--- BEGIN SUPPLIED PASSAGE ---
The State of Multi-Party Payments Report 2026

By
petl pay team
14
February 2026

The State of Multi-Party Payments Report 2026

Published: 2026
Scope: Project-based work, contractor payments, cross-border payment infrastructure

Executive summary

The structure of work has changed faster than the structure of payments.

Across professional services, technology, and construction, businesses increasingly operate through project-based teams made up of contractors, freelancers, subcontractors, and vendors. Work is no longer organised around permanent roles and monthly payroll cycles, but around discrete projects with defined scopes, milestones, and budgets.

According to the OECD, more than 30 percent of workers in developed economies now participate in non-standard or contract-based work arrangements. At the same time, the World Bank estimates that cross-border services trade exceeds USD 3.5 trillion annually, much of it delivered by distributed and remote teams.

Despite these shifts, most payment systems remain designed for one-to-one transactions. This report examines the rise of multi-party payments, where a single commercial transaction must be distributed across multiple beneficiaries, each with distinct compliance, timing, and reporting requirements.

What are multi-party payments?

A multi-party payment occurs when one incoming payment is allocated and settled across multiple recipients. Each recipient may be subject to different contractual terms, tax treatments, currencies, payout schedules, and reporting obligations.

This payment model is increasingly common in:

  • Agencies distributing client fees to multiple contractors
  • Construction firms paying subcontractors from a single project budget
  • Startups working with fractional specialists across borders
  • Marketplaces routing payments between buyers and multiple sellers

Unlike traditional payments, multi-party workflows require allocation logic, approvals, audit trails, and reconciliation at the project level rather than the transaction level.
--- END SUPPLIED PASSAGE ---
--- BEGIN DATASET EXCERPT ---
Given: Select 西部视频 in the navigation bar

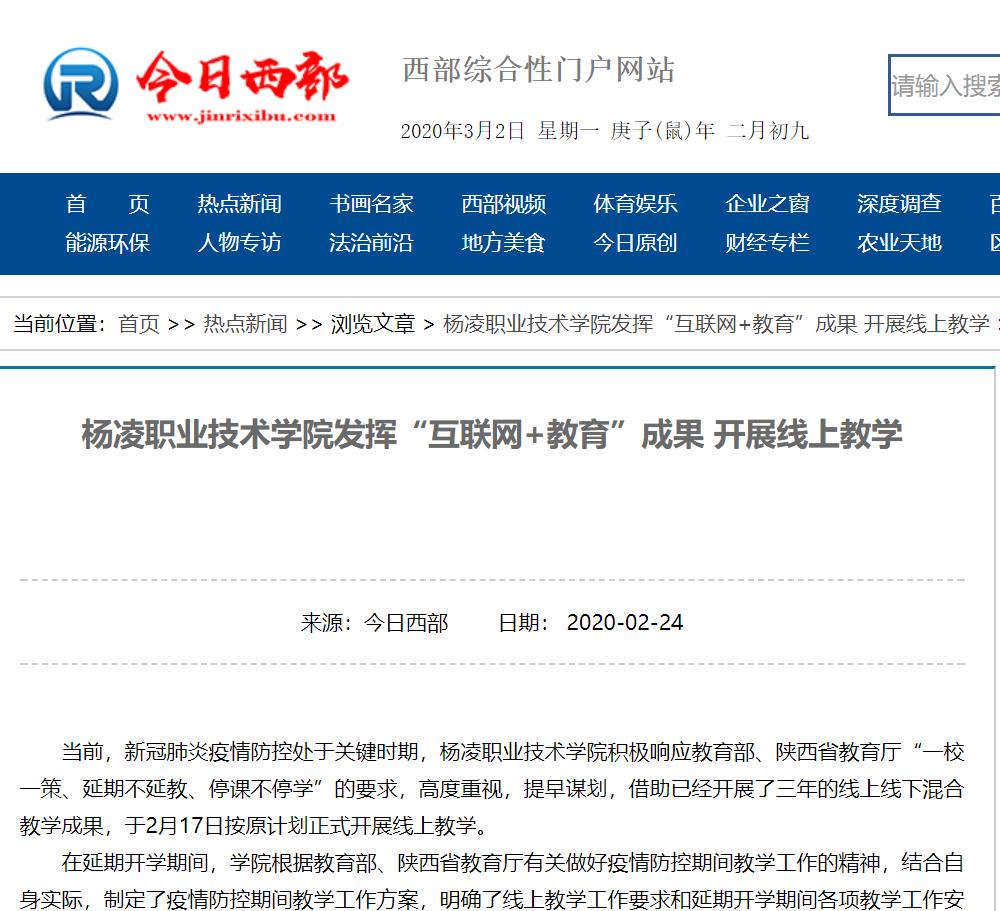Looking at the screenshot, I should [x=503, y=204].
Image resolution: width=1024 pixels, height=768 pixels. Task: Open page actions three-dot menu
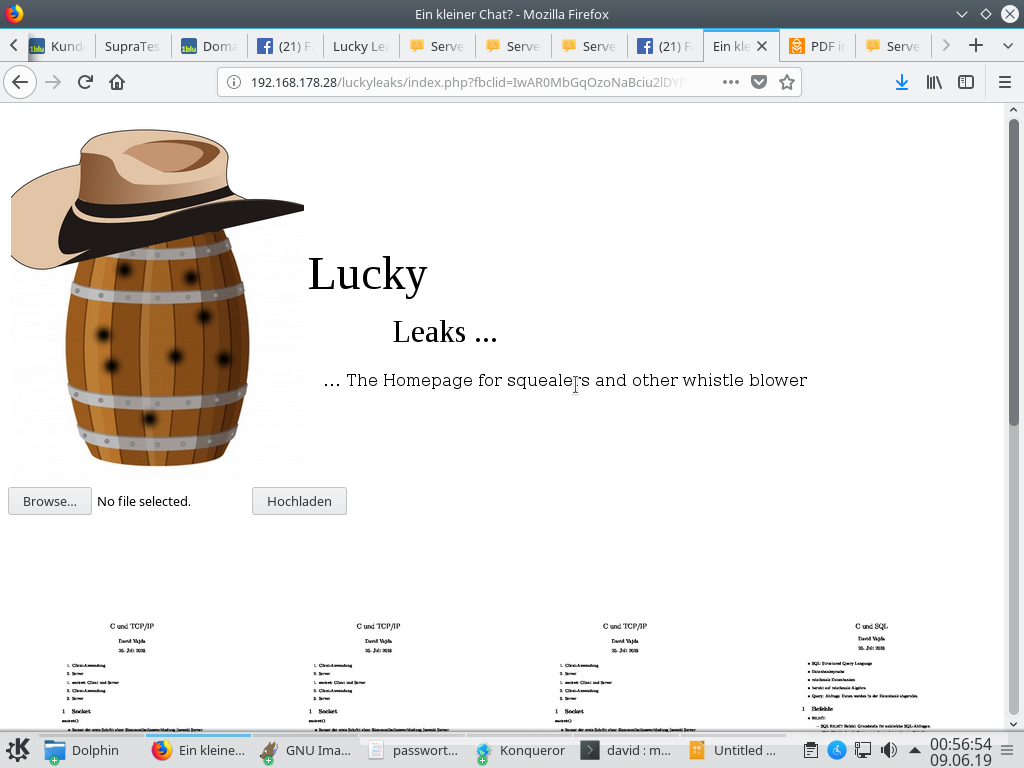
--- END DATASET EXCERPT ---
## REQUEST A
Please copy word for word the part of the multi-party payments report that opens with the words containing "Despite these shifts, most" and closes with "are multi-party payments?".
## REQUEST B
Name every factor that, in the multi-party payments report, may differ for each recipient of a multi-party payment.
The material above stands apart from the multi-party payments report.

## FULL ANSWER A
Despite these shifts, most payment systems remain designed for one-to-one transactions. This report examines the rise of multi-party payments, where a single commercial transaction must be distributed across multiple beneficiaries, each with distinct compliance, timing, and reporting requirements.

What are multi-party payments?

## FULL ANSWER B
- Contractual terms
- Tax treatments
- Currencies
- Payout schedules
- Reporting obligations